Jonathan Pollard, ou l’acharnement insensé d’un Etat contre un individu (info # 012304/12) [Analyse]

 

 

Par Sandra Ores © Metula News Agency

Le 4 mars 1987, Jonathan Pollard, ancien officier de renseignement de la Marine américaine, a été condamné à la prison à perpétuité pour ses activités d’espionnage, entre 1984 et 1985, au profit d’Israël. En dépit de multiples requêtes de la part du gouvernement hébreu à Bill Clinton, George Bush et, plus récemment, à Barack Obama, afin d’obtenir la libération du citoyen américain, devenu, depuis, exclusivement israélien, les présidents US successifs n’ont pas accordé leur clémence au détenu.

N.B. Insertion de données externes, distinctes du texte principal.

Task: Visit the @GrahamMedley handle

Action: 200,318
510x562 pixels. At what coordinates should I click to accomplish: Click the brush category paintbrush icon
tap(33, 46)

De nombreux politiciens et journalistes, israéliens autant qu’américains, estiment que la sentence était disproportionnée, et qu’après vingt-cinq ans de détention, Pollard devrait être libéré. Or la Maison Blanche refuse toujours cette option, laissant entrevoir un acharnement certain à garder cet homme en prison. De hauts responsables des renseignements, du département de la Défense et de l’Armée s’opposent obstinément à l’élargissement de Pollard.

A en croire les autorités d’outre-Atlantique, Pollard aurait fait passer des milliers d’informations à Israël, mettant ainsi « en danger » la sécurité américaine ; il aurait notamment transféré à ses opérateurs le manuel détaillant le réseau mondial de surveillance électronique.

D’autres documents classifiés, particulièrement intéressants pour Israël, concernaient les activités militaires et stratégiques de plusieurs pays arabes, alliés ou ennemis des Etats-Unis, dont le développement d’armes chimiques en Iraq et en Syrie.

Un communiqué des procureurs fédéraux, soumis au tribunal avant le procès de Pollard, indiquait que ces fuites avaient menacé les relations américaines avec certains de leurs alliés arabes.

Outre le fait d’avantager Israël dans ses rapports de force avec les pays arabes, ces connaissances auraient, d’autre part, miné le pouvoir de négociation des Etats-Unis face à Israël, dans le domaine du troc d’informations.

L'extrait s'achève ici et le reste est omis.